WHAT IS REQUIRED >> Give the data again exactly, without its images.

ENTRIES SHOWN >>
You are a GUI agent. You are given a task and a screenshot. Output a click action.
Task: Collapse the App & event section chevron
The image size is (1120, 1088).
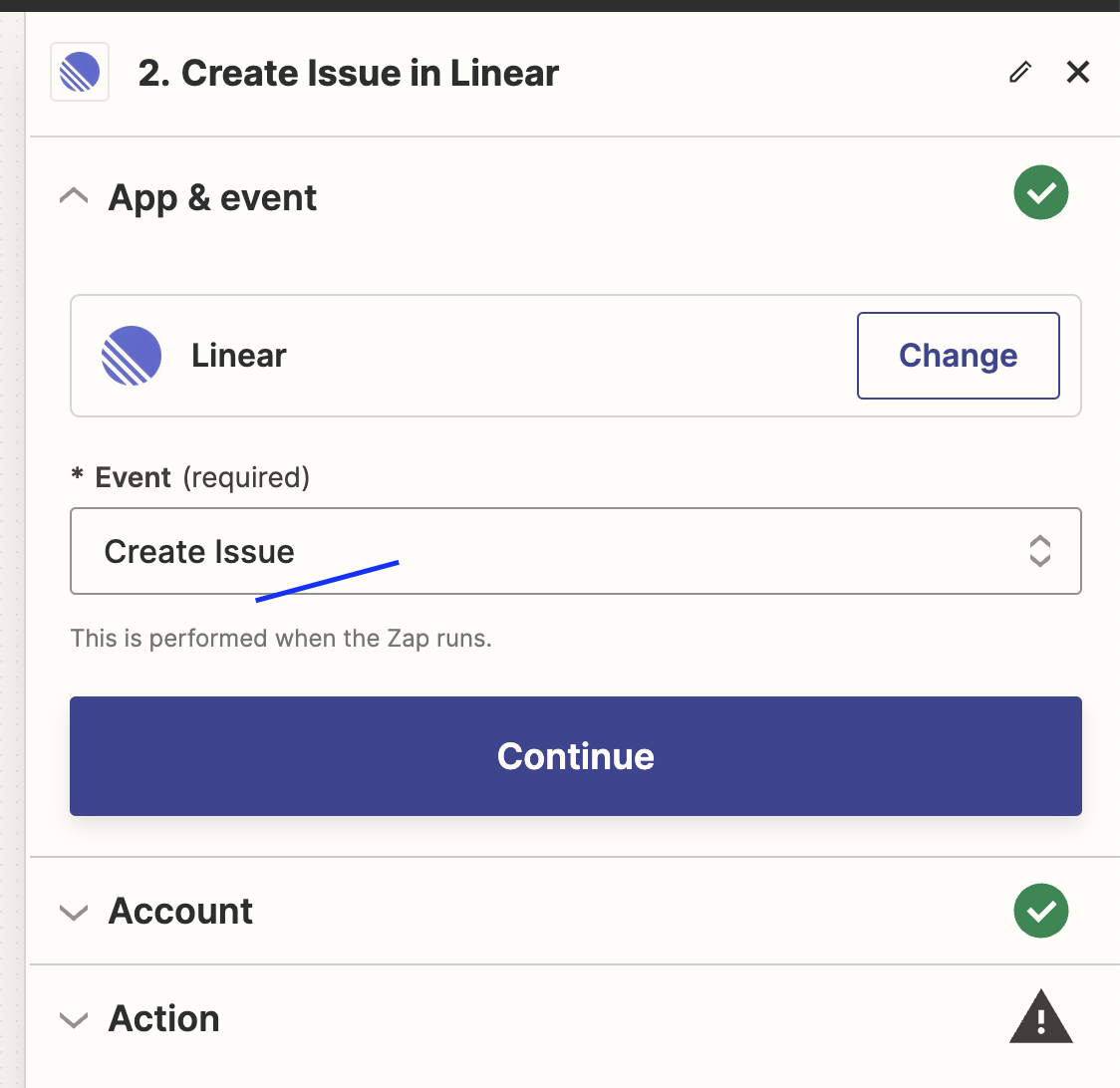tap(74, 196)
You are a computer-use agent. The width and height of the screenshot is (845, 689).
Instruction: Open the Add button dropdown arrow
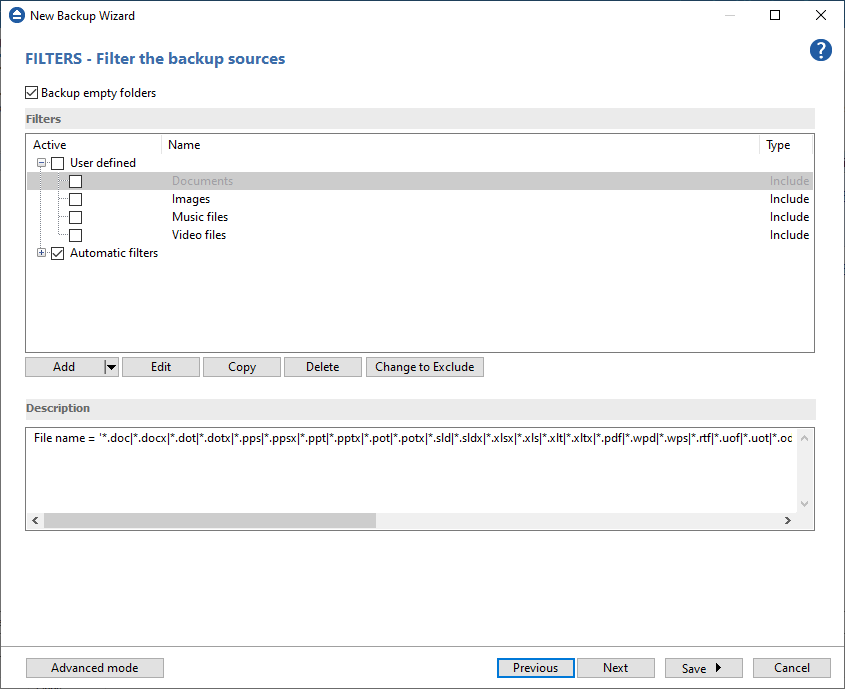tap(111, 367)
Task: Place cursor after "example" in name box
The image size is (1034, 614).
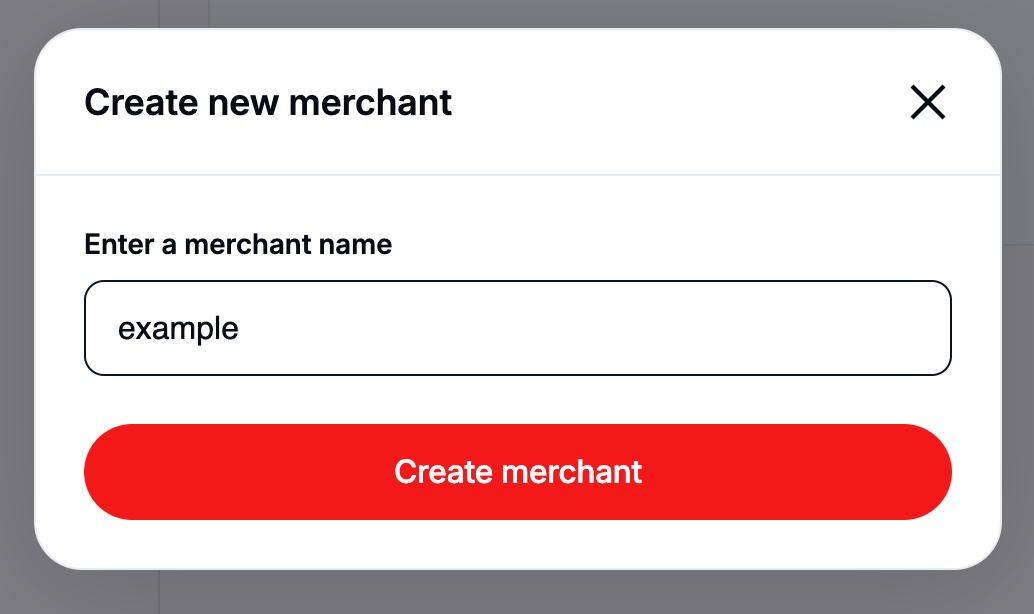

RESPONSE >>
You are a GUI agent. You are given a task and a screenshot. Output a click action.
Task: Collapse the App & event section chevron
The image size is (1120, 1088).
tap(74, 196)
You are a computer-use agent. The width and height of the screenshot is (845, 689).
Instruction: Open the Add button dropdown arrow
tap(111, 367)
Task: Place cursor after "example" in name box
The image size is (1034, 614).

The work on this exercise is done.